Dalam pemeriksaan bagasi, petugas menemukan 13 kardus besar, enam keranjang plastik putih, dan satu kardus kecil yang berisi ratusan burung tanpa dilengkapi dokumen karantina maupun dokumen konservasi sebagaimana diwajibkan dalam peraturan perundang-undangan.
Kapolsek KSKP Bakauheni, AKP Fransiskus Yepta Terang Ginting, S.I.K., M.M., membenarkan keberhasilan pengungkapan tersebut.
“Petugas menemukan 977 ekor burung berbagai jenis di dalam bagasi Bus DAMRI yang diangkut tanpa dokumen resmi. Sopir dan kondektur telah kami amankan untuk dimintai keterangan,” ujar AKP Ginting.
Berdasarkan hasil pendataan, burung yang diamankan terdiri atas 612 ekor Gelatik Jawa, 187 ekor Jalak Kerbau, 120 ekor Pentet, 50 ekor Cerucuk, dan 8 ekor Teledekan. Seluruh satwa tersebut kini diamankan sebagai barang bukti, sementara sopir dan kondektur menjalani pemeriksaan untuk mengungkap asal-usul serta tujuan pengiriman.
Polisi kemudian berkoordinasi dengan Balai Karantina Hewan, Ikan, dan Tumbuhan (BKHIT) serta Balai Konservasi Sumber Daya Alam (BKSDA). Selain tidak memiliki sertifikat karantina, sebagian burung yang diamankan juga diketahui termasuk satwa yang dilindungi, sehingga penanganan dilakukan sesuai ketentuan konservasi yang berlaku.
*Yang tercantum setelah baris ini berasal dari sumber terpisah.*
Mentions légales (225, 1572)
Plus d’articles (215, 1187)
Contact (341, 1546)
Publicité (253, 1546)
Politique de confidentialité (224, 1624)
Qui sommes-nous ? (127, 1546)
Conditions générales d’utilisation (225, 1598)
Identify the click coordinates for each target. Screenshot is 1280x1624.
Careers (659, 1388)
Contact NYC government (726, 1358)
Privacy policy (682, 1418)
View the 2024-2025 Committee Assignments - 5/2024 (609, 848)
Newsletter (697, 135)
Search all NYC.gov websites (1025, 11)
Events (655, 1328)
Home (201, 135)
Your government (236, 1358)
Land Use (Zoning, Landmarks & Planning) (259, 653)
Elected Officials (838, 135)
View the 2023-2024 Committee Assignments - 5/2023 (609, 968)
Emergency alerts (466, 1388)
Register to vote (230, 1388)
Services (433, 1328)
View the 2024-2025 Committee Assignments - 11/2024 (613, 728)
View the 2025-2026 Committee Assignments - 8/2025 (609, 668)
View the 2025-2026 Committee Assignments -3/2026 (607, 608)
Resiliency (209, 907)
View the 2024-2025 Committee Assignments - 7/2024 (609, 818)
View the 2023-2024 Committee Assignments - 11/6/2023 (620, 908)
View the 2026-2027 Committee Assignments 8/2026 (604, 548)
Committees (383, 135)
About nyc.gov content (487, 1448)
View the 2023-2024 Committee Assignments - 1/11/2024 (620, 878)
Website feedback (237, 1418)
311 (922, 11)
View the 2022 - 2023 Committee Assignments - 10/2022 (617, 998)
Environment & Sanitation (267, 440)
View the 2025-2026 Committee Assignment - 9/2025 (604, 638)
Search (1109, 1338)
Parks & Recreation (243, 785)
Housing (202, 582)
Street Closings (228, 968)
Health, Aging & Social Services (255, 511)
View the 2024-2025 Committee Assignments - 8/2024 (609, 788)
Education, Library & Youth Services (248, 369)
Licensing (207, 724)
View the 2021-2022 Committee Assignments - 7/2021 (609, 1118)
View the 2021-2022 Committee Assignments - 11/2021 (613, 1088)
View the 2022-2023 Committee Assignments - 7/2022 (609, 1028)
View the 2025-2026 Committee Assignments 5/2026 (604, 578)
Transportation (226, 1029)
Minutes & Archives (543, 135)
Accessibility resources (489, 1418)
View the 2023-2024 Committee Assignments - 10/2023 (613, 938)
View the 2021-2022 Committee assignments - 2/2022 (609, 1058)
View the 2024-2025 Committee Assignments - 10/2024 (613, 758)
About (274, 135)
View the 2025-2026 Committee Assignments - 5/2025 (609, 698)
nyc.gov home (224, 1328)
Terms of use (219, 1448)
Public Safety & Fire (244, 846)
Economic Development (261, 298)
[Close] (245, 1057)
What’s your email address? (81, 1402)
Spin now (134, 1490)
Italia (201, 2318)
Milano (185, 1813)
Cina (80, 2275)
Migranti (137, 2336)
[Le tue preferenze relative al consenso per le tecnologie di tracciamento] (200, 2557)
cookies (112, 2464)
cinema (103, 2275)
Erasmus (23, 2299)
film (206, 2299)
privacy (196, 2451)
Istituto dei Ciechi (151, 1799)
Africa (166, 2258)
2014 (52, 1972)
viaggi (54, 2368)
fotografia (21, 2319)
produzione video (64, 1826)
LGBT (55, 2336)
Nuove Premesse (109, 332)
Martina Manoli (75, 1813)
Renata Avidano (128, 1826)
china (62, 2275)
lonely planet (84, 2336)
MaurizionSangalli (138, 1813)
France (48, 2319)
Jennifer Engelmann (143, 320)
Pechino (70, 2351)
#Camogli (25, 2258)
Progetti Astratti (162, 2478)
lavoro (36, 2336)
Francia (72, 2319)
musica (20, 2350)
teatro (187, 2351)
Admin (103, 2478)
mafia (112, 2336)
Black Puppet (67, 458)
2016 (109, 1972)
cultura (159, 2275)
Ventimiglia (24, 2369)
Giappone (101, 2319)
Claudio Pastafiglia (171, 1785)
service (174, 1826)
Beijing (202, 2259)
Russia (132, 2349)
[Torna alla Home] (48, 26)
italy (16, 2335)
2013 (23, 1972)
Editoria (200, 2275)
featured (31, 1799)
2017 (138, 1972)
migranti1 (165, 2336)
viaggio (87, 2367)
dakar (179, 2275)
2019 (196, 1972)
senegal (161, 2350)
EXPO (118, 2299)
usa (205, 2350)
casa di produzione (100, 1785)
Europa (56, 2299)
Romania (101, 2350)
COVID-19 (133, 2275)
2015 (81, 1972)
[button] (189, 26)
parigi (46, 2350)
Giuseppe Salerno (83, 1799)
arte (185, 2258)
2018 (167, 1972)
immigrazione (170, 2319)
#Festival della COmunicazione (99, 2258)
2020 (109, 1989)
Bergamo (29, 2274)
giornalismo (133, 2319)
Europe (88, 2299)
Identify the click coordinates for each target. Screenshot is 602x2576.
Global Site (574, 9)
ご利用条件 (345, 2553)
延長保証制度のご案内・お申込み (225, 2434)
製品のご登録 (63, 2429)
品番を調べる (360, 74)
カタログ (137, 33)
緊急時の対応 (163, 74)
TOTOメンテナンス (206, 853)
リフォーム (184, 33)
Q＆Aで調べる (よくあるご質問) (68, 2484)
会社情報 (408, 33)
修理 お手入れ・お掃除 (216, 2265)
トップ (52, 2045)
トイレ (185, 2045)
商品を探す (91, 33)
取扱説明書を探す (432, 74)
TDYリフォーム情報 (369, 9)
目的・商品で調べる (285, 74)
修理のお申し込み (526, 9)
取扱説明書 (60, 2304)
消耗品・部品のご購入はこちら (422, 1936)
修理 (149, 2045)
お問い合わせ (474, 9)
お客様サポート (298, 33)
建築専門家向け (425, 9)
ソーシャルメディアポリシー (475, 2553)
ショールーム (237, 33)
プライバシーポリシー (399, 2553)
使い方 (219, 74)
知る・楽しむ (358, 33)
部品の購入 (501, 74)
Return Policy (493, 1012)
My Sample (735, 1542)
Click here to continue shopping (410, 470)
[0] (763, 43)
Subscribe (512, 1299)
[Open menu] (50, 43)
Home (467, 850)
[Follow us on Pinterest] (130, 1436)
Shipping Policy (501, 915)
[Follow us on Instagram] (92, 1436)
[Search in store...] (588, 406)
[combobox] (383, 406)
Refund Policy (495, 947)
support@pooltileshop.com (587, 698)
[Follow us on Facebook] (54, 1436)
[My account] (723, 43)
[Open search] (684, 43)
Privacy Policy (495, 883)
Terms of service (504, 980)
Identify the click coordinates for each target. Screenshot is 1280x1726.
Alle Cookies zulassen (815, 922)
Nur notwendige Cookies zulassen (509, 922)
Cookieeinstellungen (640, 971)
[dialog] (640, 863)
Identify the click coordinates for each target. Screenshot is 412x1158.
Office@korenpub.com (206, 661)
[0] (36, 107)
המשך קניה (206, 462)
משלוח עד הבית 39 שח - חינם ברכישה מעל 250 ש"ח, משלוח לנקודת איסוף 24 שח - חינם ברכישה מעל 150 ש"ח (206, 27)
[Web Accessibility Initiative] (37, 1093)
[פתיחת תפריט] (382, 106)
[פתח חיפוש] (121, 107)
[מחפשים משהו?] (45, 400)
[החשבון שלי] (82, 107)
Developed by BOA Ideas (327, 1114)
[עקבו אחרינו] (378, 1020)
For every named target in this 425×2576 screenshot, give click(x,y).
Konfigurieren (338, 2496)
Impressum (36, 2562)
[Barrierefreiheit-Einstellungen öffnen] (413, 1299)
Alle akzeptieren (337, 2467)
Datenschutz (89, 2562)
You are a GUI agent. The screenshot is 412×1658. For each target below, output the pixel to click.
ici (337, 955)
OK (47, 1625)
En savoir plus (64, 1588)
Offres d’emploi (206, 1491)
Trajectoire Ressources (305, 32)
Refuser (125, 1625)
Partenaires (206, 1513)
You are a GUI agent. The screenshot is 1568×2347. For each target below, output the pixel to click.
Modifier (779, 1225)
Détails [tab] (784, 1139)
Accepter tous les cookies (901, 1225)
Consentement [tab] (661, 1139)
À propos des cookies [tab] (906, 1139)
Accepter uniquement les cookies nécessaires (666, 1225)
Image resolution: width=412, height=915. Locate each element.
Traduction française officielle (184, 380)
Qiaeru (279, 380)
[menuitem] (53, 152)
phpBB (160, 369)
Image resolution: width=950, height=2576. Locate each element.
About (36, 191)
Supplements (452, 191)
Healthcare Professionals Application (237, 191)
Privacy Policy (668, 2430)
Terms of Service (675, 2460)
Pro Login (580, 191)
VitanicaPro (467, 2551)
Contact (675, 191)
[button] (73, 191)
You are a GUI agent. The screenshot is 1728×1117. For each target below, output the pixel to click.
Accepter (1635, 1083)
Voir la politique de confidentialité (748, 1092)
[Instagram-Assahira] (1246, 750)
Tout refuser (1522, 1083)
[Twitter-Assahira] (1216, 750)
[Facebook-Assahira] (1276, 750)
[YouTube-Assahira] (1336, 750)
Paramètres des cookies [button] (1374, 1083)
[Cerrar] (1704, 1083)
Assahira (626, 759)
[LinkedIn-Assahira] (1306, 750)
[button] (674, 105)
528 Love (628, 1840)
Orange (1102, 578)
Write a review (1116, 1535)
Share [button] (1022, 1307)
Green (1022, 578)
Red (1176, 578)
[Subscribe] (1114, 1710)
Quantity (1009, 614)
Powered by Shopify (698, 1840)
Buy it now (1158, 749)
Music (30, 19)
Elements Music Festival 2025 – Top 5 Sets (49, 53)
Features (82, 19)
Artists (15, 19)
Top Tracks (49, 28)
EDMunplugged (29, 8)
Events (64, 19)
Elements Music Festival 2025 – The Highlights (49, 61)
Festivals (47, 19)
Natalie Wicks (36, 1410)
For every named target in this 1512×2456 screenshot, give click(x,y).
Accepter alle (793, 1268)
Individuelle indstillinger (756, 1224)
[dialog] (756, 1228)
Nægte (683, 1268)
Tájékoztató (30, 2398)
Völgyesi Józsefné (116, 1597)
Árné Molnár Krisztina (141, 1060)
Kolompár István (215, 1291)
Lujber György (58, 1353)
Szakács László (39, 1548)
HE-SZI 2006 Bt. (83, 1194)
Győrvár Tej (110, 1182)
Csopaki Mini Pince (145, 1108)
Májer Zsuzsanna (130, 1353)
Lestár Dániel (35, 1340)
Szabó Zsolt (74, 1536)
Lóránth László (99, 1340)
Penyidik menduga pelaku melanggar Pasal 40A ayat (1) huruf d juncto Pasal 21 ayat (2) huruf a Undang-Undang Nomor 32 Tahun 2024 tentang Perubahan atas Undang-Undang Nomor 5 Tahun 1990 tentang Konservasi Sumber Daya Alam Hayati dan Ekosistemnya, junto Pasal 20 huruf c KUHP, serta Pasal 88 huruf a dan huruf c Undang-Undang Nomor 21 Tahun 2019 tentang Karantina Hewan, Ikan, dan Tumbuhan.
Setelah dilakukan pendataan dan pemeriksaan awal, pada Jumat (17/7/2026) dini hari, seluruh 977 ekor burung diserahkan penyidik Polsek KSKP Bakauheni kepada BKHIT untuk menjalani pemeriksaan kesehatan dan penanganan lebih lanjut sesuai prosedur.
Kapolsek menegaskan, penyelidikan masih terus dikembangkan guna mengungkap pihak-pihak yang terlibat dalam jaringan perdagangan satwa liar tersebut. Kepolisian juga akan memperketat pengawasan di Pelabuhan Bakauheni sebagai pintu gerbang utama penyeberangan Sumatera–Jawa guna mencegah praktik perdagangan satwa ilegal dan menjaga kelestarian keanekaragaman hayati Indonesia.